* [Exercise brief] Please set down exactly the lines of the listing below from the line containing "Task: Toggle Account HP legend color box" through the line containing "This screenshot has width=1280, height=576.", both lines included, leaving out all other lines.

* [The records]
[Start of section]
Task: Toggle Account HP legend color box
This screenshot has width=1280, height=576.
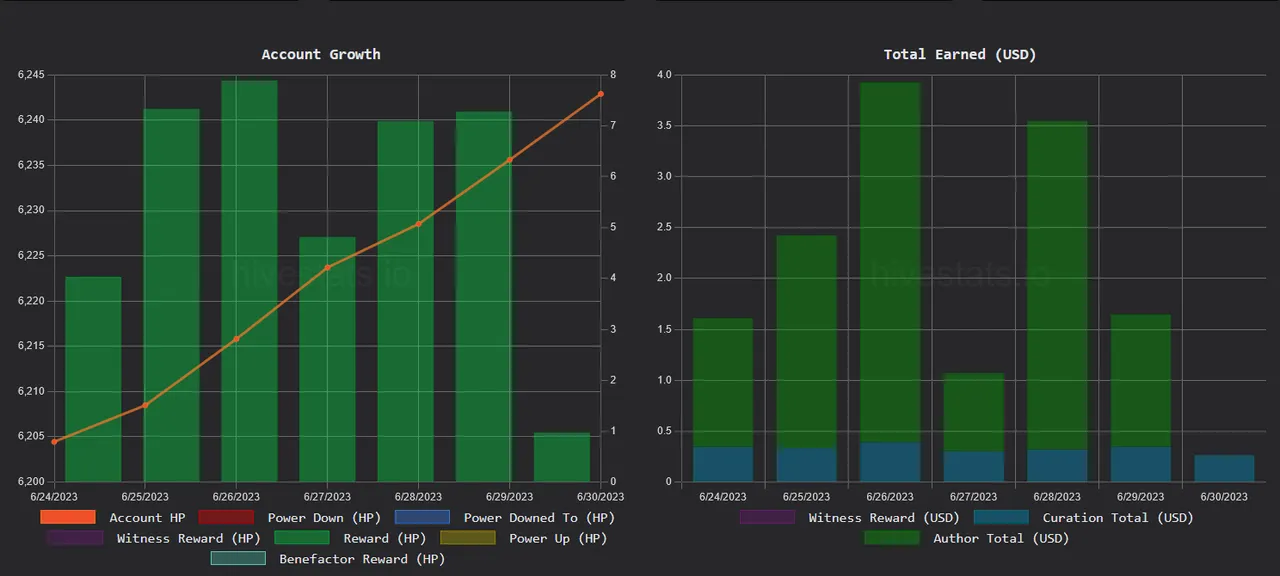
[End of section]
[Start of section]
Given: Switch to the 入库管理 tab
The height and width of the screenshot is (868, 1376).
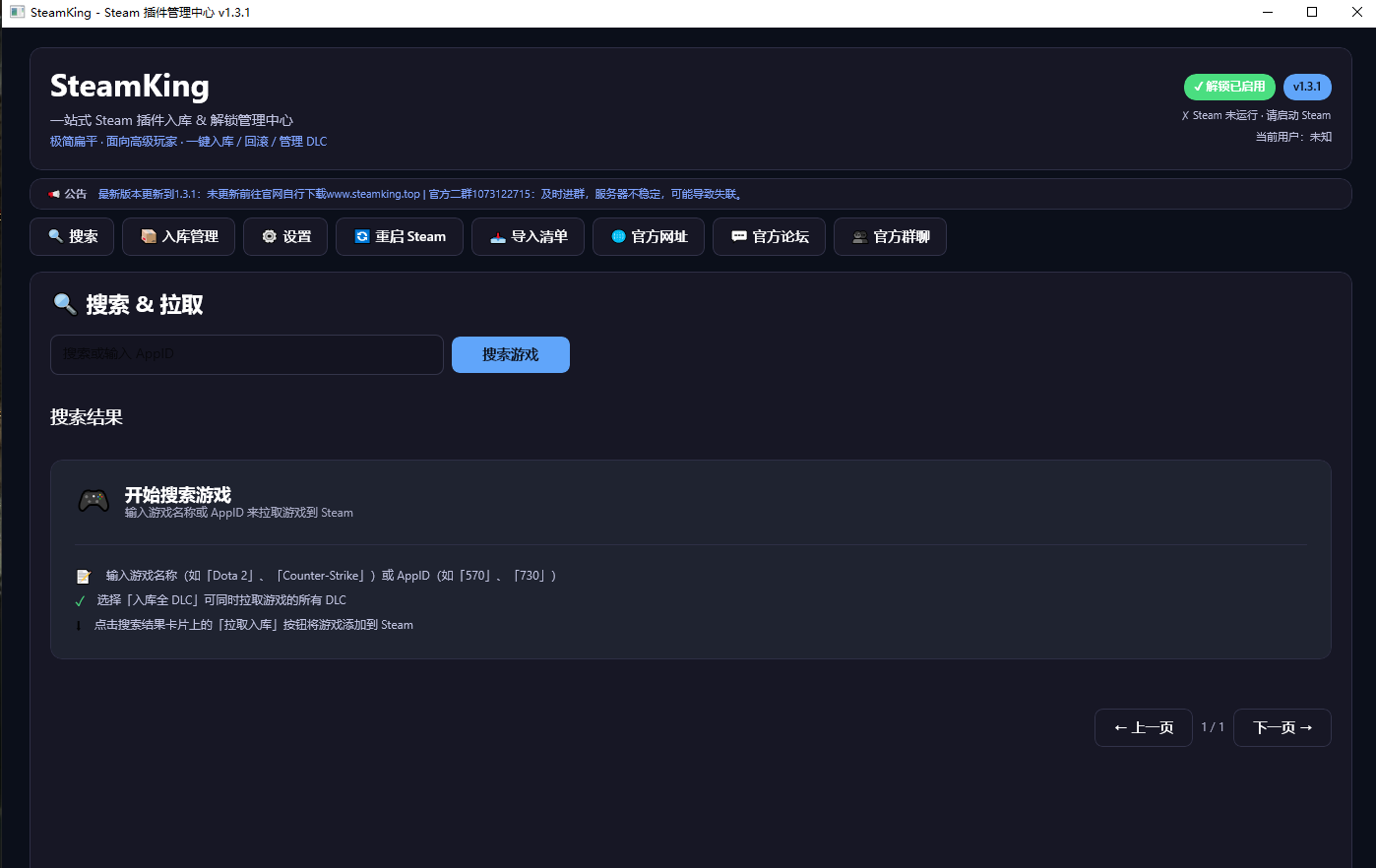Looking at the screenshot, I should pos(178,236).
[End of section]
* [Exercise response]
Task: Toggle Account HP legend color box
This screenshot has width=1280, height=576.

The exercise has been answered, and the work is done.